This program is aiming to find where the word (giving as command line arg) exists in a file and print out those lines.
#include <stdio.h>
#include "substring.c"
int main(int argc, char ** argv) {
if(argc == 2) {
char *str;
while(fgets(str, 100, stdin)) {
if(substring(str, argv[1]) != -1) {
printf("Found: %s", str);
}
}
}
return 0;
}
If I change char *str into char str[100] then it works pretty good. Could anyone please tell me why?

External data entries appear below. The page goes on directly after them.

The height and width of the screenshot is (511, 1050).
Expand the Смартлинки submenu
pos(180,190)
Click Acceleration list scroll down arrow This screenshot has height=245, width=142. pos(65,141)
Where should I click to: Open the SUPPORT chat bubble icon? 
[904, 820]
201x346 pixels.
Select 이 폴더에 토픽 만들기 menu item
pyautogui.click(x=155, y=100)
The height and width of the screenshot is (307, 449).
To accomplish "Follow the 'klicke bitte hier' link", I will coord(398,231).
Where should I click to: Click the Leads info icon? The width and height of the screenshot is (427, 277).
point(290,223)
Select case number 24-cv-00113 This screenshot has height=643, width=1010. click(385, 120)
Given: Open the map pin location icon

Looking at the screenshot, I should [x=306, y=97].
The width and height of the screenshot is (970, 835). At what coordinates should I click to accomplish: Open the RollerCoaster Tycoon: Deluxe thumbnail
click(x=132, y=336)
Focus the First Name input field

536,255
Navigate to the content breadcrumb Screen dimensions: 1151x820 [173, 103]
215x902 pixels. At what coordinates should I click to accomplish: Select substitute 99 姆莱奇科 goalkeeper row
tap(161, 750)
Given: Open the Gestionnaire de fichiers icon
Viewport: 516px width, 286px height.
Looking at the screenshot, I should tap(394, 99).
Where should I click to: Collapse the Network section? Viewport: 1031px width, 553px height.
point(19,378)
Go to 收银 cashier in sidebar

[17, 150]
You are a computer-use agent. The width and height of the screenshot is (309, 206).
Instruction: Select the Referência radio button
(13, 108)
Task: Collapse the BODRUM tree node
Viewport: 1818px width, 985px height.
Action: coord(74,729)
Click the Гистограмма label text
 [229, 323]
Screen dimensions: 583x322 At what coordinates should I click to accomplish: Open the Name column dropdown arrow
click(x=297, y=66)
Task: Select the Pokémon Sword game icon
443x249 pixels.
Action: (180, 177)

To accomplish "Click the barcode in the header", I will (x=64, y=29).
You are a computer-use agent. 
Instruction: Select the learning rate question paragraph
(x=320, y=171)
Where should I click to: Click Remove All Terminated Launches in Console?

The contents in substring.c:
#include <stdio.h>
#include <string.h>
int substring(const char *line, const char *substr) {
int i, j;
int result;
for(i = 0; i <= strlen(line)-strlen(substr); i++) {
result = 0;
if(line[i] == substr[0]) {
int c = i;
for(j = 0; j < strlen(substr); j++) {
if (line[c] != substr[j]) {
result = -1;
}
c++;
}
if(result != -1)
return i;
}
}
return -1;
}
The contents in test.txt are just several lines of meaningless characters.
char *str is an unitialized pointer, it cannot hold the string you are trying to copy into it, either allocate memory to it:
#include <stdlib.h>
#define SIZE 100
char *str = malloc(SIZE); //char has the size of 1 across platforms
Or simply declare it with the size you need:
char str[SIZE];
Pass the size of str to fgets
while(fgets(str, SIZE, stdin))
Of fgets:
Your container will be null terminated, it can only hold a string of SIZE - 1 characters.
All characters above SIZE - 1, including '\n' will remain unread and therefore in the buffer, you might need to clear it.
I suggest you take some time to learn basic C. Especially read about pointers, they are bit hard to get right at first.
In your example, str is a pointer to an undefined memory location.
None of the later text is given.